Track 4 is Paper Crown, a teaser of which was released in the week leading up to the release. It is the first glimpse of Beatles inspiration, as dual vocals tell a story of fragility and honestly. The foundations of this track sit firmly Beatles inspiration, as dual vocals tell a story of fragility and honestly. The foundations of this track sit firmly with Sgt. Pepper, a frequent source of inspiration, the bridge of this track listened to alongside A Day In The Life reveals similarities none more than partially distorted vocals.

‘In my defence all my intentions were good, and heaven knows a place somewhere for the misunderstood…’ The opening line of third and final pre-release single  For What It’s Worth begins another honest and open track that lays Liam bare. But when, at the halfway stage, the lyrics reveal ‘a fire within’ we can assume although service has resumed far from where he left off, there remains creativity and determination – this album being the result.

The next track is When I’m In Need is the tune that has a profound demo feel.
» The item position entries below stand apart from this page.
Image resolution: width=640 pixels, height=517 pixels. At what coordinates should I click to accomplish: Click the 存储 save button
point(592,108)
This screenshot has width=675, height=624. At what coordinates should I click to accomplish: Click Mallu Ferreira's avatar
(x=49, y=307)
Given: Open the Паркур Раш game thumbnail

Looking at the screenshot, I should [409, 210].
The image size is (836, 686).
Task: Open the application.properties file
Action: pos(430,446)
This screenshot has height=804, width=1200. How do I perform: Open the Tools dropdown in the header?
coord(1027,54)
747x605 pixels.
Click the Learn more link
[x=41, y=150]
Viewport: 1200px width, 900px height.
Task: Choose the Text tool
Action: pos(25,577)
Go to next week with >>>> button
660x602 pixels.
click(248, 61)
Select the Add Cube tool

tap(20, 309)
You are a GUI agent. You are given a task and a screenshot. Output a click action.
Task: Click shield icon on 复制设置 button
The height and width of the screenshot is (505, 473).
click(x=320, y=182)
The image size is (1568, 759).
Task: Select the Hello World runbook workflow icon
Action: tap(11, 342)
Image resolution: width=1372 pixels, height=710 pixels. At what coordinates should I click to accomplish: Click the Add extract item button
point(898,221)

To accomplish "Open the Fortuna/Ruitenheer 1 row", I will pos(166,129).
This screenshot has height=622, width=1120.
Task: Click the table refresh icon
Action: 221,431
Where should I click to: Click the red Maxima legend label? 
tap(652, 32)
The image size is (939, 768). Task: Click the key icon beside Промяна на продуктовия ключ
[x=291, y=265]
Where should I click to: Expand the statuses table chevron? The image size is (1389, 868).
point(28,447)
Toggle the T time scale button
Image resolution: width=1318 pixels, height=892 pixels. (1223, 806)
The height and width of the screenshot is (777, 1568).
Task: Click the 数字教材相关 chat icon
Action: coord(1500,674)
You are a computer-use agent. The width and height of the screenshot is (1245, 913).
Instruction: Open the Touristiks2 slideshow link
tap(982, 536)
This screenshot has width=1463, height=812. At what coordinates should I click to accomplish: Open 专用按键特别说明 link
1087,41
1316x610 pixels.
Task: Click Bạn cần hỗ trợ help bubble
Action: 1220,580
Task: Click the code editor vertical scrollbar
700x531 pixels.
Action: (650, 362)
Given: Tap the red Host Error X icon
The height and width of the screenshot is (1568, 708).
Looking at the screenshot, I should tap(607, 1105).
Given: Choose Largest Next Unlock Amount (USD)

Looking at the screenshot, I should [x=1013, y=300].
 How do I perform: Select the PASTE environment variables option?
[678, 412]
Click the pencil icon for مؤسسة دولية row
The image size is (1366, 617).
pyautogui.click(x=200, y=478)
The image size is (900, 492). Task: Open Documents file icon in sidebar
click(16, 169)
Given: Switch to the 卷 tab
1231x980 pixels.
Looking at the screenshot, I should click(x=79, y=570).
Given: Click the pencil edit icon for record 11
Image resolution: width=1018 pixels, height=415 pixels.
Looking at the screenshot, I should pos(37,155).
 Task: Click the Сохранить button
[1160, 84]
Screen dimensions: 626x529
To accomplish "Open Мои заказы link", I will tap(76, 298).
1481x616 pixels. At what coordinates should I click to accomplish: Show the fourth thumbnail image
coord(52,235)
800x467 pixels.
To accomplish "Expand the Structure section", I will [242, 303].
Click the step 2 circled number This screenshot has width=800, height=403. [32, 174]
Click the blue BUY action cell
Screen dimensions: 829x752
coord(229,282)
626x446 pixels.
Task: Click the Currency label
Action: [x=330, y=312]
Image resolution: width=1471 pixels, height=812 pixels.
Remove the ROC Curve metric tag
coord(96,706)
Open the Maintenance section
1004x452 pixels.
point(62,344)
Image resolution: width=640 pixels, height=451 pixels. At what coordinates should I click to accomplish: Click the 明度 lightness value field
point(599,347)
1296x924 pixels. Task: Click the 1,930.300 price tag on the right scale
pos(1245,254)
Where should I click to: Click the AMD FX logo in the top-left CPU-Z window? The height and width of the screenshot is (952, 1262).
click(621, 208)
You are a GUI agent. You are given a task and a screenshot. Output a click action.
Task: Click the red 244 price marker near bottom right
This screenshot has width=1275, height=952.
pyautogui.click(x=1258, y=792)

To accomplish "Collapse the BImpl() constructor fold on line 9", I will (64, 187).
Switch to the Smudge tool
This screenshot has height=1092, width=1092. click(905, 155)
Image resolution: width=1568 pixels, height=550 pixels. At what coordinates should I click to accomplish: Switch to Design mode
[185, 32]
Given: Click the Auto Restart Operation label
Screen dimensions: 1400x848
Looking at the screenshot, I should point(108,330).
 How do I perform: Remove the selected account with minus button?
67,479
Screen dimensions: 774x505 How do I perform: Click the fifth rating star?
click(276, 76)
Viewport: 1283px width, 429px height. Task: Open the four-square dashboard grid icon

It is the first appearance too for a female character, romance is far from the top of the list when it comes to inspiration for As You Were but as this track flowers it reveals a different side to his boisterous character.

We’re back with physicality with You Better Run. It is at this point that the amount of album and track titles from various bands becomes apparent. Gimme Shelter, All of Nothing, Helter Skelter and Love Will Tear Us Apart all feature, either by intention or coincidence, they form an interesting layer below the obvious on the album.

Chinatown was released as the middle single over the summer, it’s the slow sound of a bass that drum underpins chimes and lucid guitar work that again can be sourced in The Beatles‘ discography. It was probably the most scrutinised track over the summer, and it will remain one that slightly polarises listeners by opinion.

It is that guitar sound that develops into Come Back To Me, like an upbeat extension of the previous track. Perhaps the male/female relationship we heard before has returned to reel in someone who’s gone ‘a bit too far’, one might suggest however if anyone has needed to curtail since 2009 it would be tricky for Liam to point the finger.

Universal Gleam comes not from Lennon or Gallagher, N, but from his time in Beady Eye. Tracks The Morning Son from 2011’s ‘Different Gear, Still Speeding’ or Start Anew from 2013’s ‘BE’ are incredibly similar as the album winds down. The track was a pick for fans sharing the song on social media, perhaps unexpectedly.

While we’re on Beady Eye, the intro to final track I’ve All I Need is the twin brother of the same section of Flick of The Finger from their final release. It is the perfect album closer, retrospective, it even says ‘there’s no time for looking back, thanks for all your support’. It is one of the moments of the album where Liam’s attitude is radiant, love him or hate him this has been an interesting journey, but this track is for those who’ve stuck around, and it’s quite emotional.

There are three deluxe tracks in the form, firstly, of It Doesn’t Have To Be That Way – probably placed as an extra because of it’s difference to any other track on the album. All My People / All Mankind is a Lennon title if there has ever been one, with a signature ‘shiiine’ just for good measure, and a poignant lyrics by way of ‘selfies, what a fucking disease.’ The final tune of the 15 is I Never Wanna Be Like You, a parting gift and the last we’ll hear from Liam for now.

As You Were is out now, and Liam plays a sold out UK tour including dates in Glasgow, Birmingham, London and Manchester in November and December.